Ryszard Pietruski – jeden z najpopularniejszych aktorów PRL – był królem życia. Może dlatego, że kilka razy o włos uniknął śmierci. Gdy został ranny w walkach o Wał Pomorski i leżał w szpitalu, omyłkowo uznano go za poległego.
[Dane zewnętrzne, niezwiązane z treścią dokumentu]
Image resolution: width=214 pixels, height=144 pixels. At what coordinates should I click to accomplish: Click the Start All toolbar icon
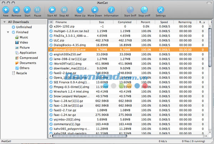52,10
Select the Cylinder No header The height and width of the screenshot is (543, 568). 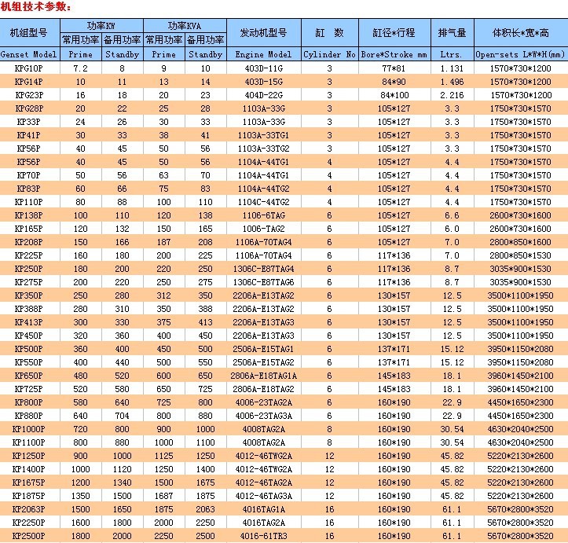coord(330,54)
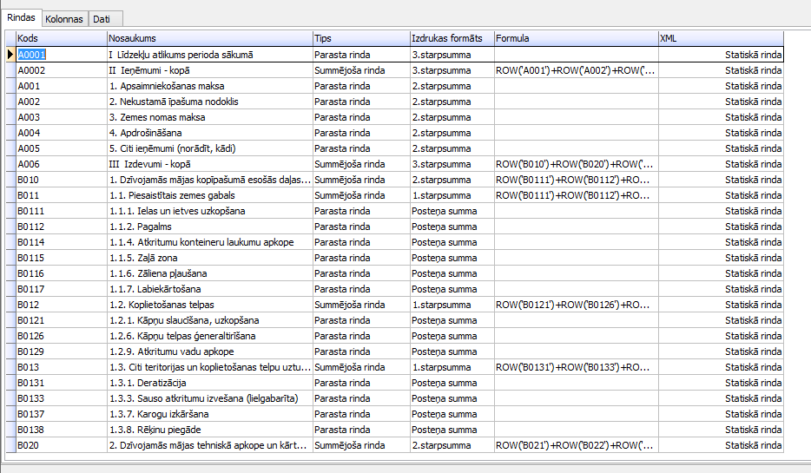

Zdjęcie symbolicznej mogiły na cmentarzu w Złotowie z datą śmierci 2 lutego 1945 r. i swoim imieniem i nazwiskiem aktor zawsze nosił przy sobie.
Ryszard Pietruski był jednym z najbardziej zapracowanych artystów PRL. Zagrał w ponad 170 filmach i produkcjach telewizyjnych, 110 sztukach teatralnych i 68 słuchowiskach radiowych, napisał siedem scenariuszy, jeszcze więcej wyreżyserował. Przez 10 lat był dyrektorem Operetki Warszawskiej, poza tym opiekował się SPATiF-em i wymyślił akcję charytatywną "Artyści dzieciom", w którą zaangażowali się czołowi polscy aktorzy, a cały dochód szedł na Centrum Zdrowia Dziecka.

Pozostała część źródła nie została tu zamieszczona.